Quando l'UE ha inserito Stark Industries nelle liste di sanzioni nel 2025, i fratelli hanno provato a spostare tutto su una nuova società olandese, WorkTitans B.V., con il brand THE.Hosting. Sito nuovo, logo nuovo, stessa infrastruttura di sempre.

Non ha funzionato. I ricercatori hanno usato JA4T fingerprinting per confrontare il traffico di rete tra le due entità. Le impronte corrispondevano: stessi server, stessi sistemi. Cambiare il nome dell'azienda non ha spostato nemmeno un cavo.

Cosa c'era davvero su quei server

Gli 800 server sequestrati non ospitavano siti legittimi. Ospitavano infrastrutture usate da gruppi come NoName057(16) per attacchi DDoS, da Sandworm e Callisto Group per operazioni di intelligence russa, e da FIN7 per frodi finanziarie. C'era anche il backend tecnico della campagna Doppelganger, l'operazione di disinformazione russa documentata da CORRECTIV.

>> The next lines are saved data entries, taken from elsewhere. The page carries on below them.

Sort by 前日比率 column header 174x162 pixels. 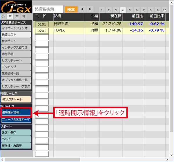click(x=157, y=16)
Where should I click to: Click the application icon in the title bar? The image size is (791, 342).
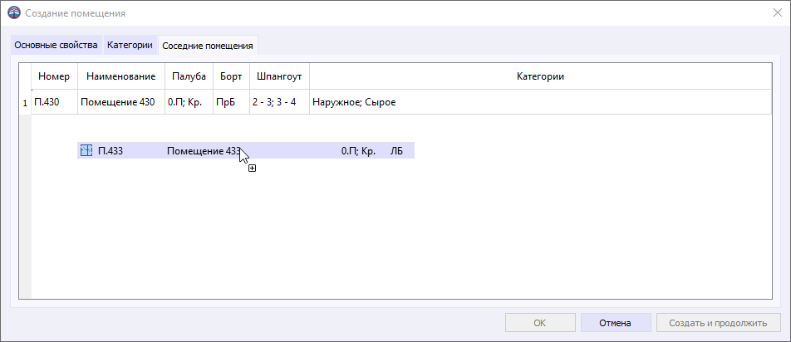click(x=13, y=13)

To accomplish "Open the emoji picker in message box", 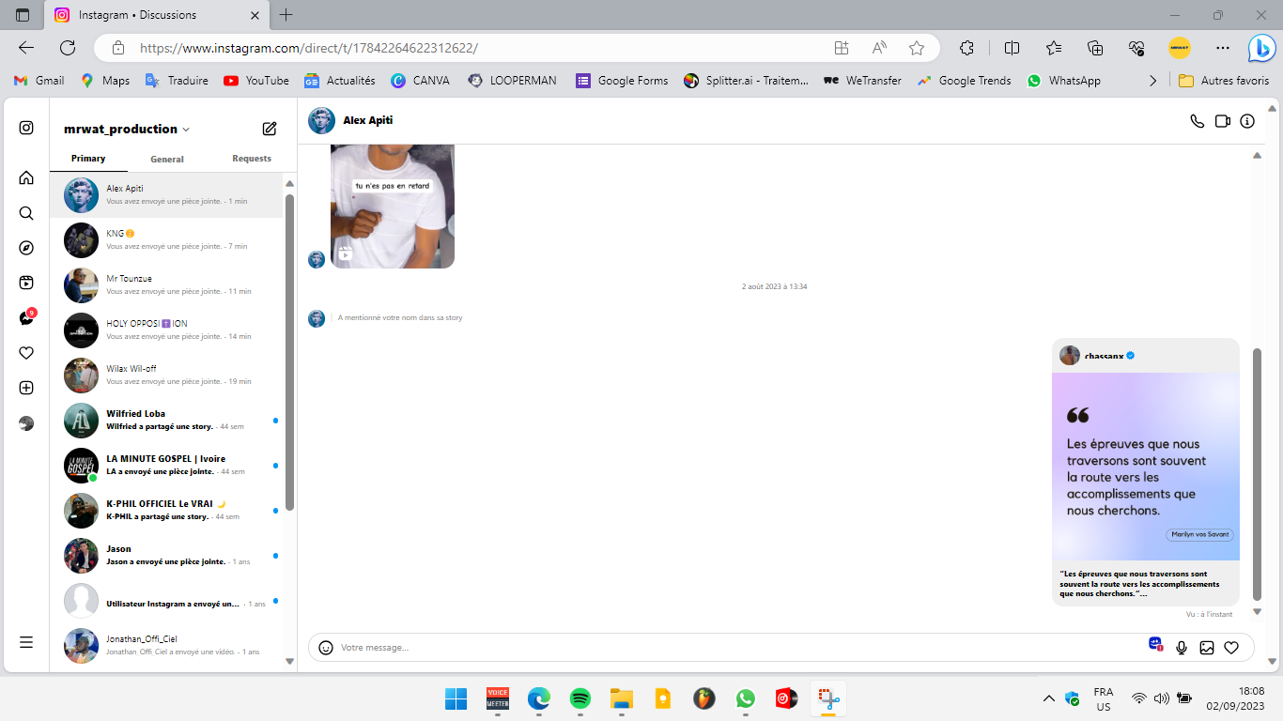I will click(326, 648).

Un precedente legale importante

Gli arresti sotto la Dutch Sanctions Act mandano un messaggio chiaro: fornire server a entità sanzionate non è più una zona grigia. È un reato. Due persone sono state arrestate, una terza in connessione con Mirhosting. Le autorità olandesi stanno trattando la fornitura di infrastrutture come una responsabilità diretta, non come un servizio passivo.

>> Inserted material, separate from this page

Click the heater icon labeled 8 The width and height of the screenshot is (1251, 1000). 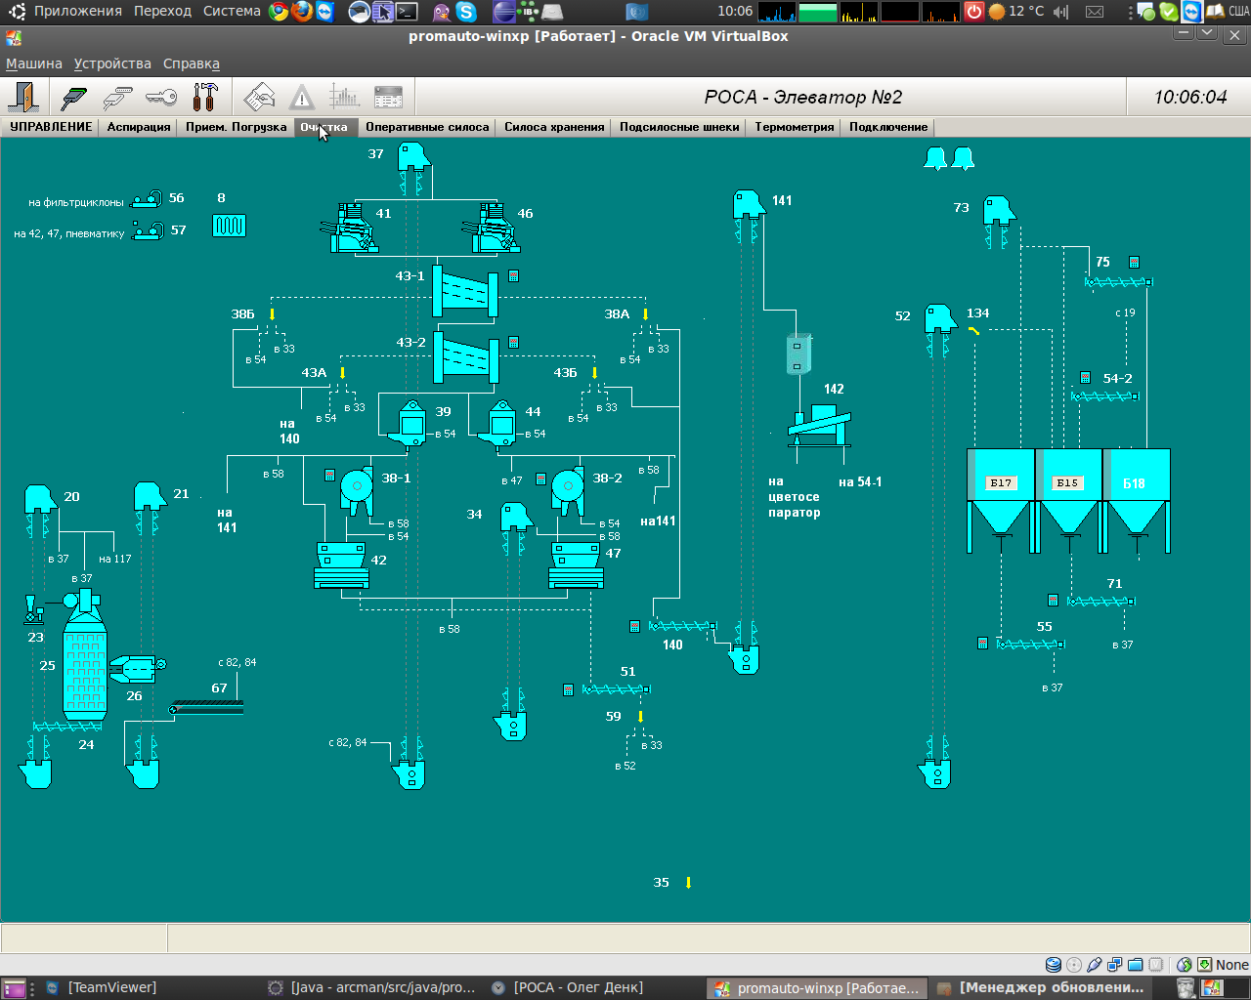(x=229, y=226)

Tre lezioni per chi gestisce hosting

Per chi opera nel settore legale, il caso Stark Industries porta tre insegnamenti concreti.

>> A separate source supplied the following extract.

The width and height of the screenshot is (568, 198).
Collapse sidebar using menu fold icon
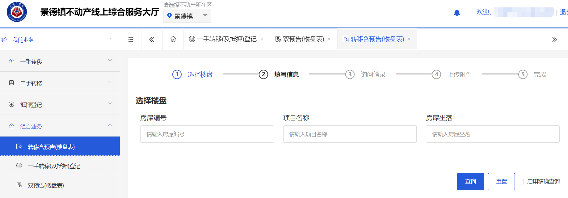131,40
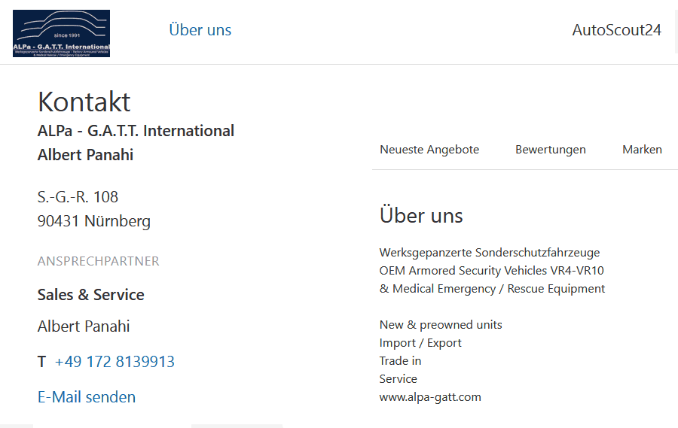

Prima: la competenza tecnica non sostituisce la conformità legale. I Neculiti gestivano una rete in decine di paesi con oltre centomila clienti. Questo non li ha salvati dalle indagini.

Seconda: cambiare nome senza cambiare server non serve a nulla. Le analisi di rete identificano l'hardware indipendentemente dal nome dell'azienda. I provider seri lo sanno e non provano nemmeno a fare questi giochetti.

Terza: la giurisdizione conta. I Paesi Bassi si stanno dimostrando poco tolleranti verso il bulletproof hosting. Chi opera in Europa deve aspettarsi controlli più stringenti.

Il quadro più ampio

Quello che emerge da questa operazione è come diversi tipi di indagini — finanziaria, tecnica, OSINT e tradizionale — abbiano lavorato insieme per arrivare al sequestro. Non è stato un colpo di fortuna, ma il risultato di un anno di monitoraggio dopo le sanzioni UE.

Per l'industria dell'hosting legittimo è una buona notizia. Ogni volta che un operatore bulletproof viene smantellato, diventa più difficile per i criminali trovare server. E ogni precedente legale rende più costoso e rischioso per loro continuare a operare.